Alvin Rohrs of Enactus

The innocence of youth was in full bloom when Alvin Rohrs—then a 25-year-old with little real-world work experience—was asked in 1982 to step in and run Enactus, a fledgling nonprofit. With the boundless enthusiasm of someone just starting out, he eagerly accepted the role of CEO. Says Rohrs with a laugh: “I was young enough to believe I could do anything. I had no idea how hard it would be.”

Started 37 years ago, Enactus gives college students around the world the opportunity to use their entrepreneurial skills to create solutions for problems and issues affecting people in their local communities and beyond. Rohrs mapped out a game plan for Enactus and began steering it toward the future. Luckily, his parents had instilled in him a strong work ethic and the importance of long-term planning.

(MORE: See the first installment in this series “A Steady Hand on the Throttle”)

When Rohrs stepped into the top job at Enactus (until last year it was called Students in Free Enterprise, or SIFE), only 18 U.S. colleges were participating in the program. What struck him immediately, he says, was the need to establish a sustainable and long-term strategy to get Enactus onto more campuses. Within the first month, Rohrs created a two-pronged plan. Part one: identifying what wasn’t working well in the organization; part two: figuring out how he could change it.

Case in point: When the Enactus college teams competed at various events, they spent a lot of time and money building elaborate booths for their presentations. Rohrs discovered that transporting these booths was so expensive that it forced colleges to reduce the number of students who could attend the events.

A more practical and less costly approach for the students, Rohrs reasoned, was to have the judges in one room while the students moved in and out, bringing their slideshow presentations with them.  “After one competition without the booths, it was evident that this cut down expenses and made more sense,” he says.

Attracting corporate sponsors was another big challenge.

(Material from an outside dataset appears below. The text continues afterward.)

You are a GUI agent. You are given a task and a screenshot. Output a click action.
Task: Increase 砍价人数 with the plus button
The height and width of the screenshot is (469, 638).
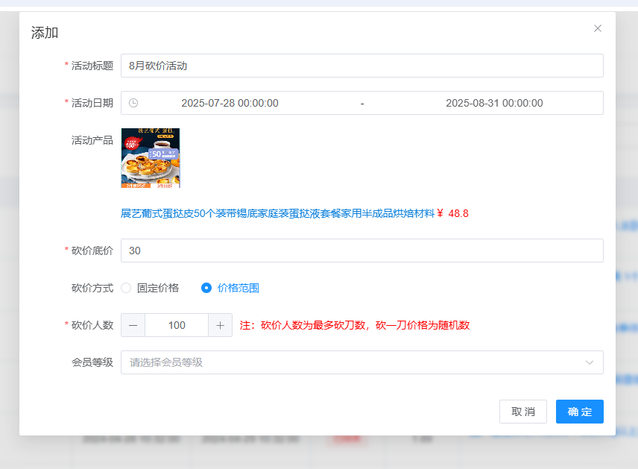(x=221, y=325)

After studying the way successful fundraising was done at other nonprofits, Rohrs came to the conclusion that a different, more pragmatic strategy was needed. “We were a unique creature,” he says. “You tell people you’re from a university trying to raise money, and they know what you are. Tell someone you’re from Enactus, and, well, you’ve got a lot of explaining to do.”

The real solution to the group’s money needs, he decided, was his ability to get senior decision makers within major corporations to see the students in action. “No speech from me, no brochure, no video has as much of an impact as being there and watching these kids explain their projects and discuss the results they’ve achieved,” he says.

That deliberate strategy paid off in 1983 when Rohrs convinced Jack Shewmaker, then vice-chairman of Walmart, to attend an event and shortly thereafter to join the Enactus board. Over the next three years, the number of participating colleges increased from 22 to 65.

Today, with the help of nearly 400 corporate partners, Enactus has expanded to include 62,000 students at 1,600 universities worldwide. Long-term planning remains key to what Rohrs does. “I’ve never been  satisfied that we’ve  arrived,” he says. “Since the beginning I’ve always felt we can do better, and day by day that’s what we work toward.”

MORE: See the first installment in this series “A Steady Hand on the Throttle”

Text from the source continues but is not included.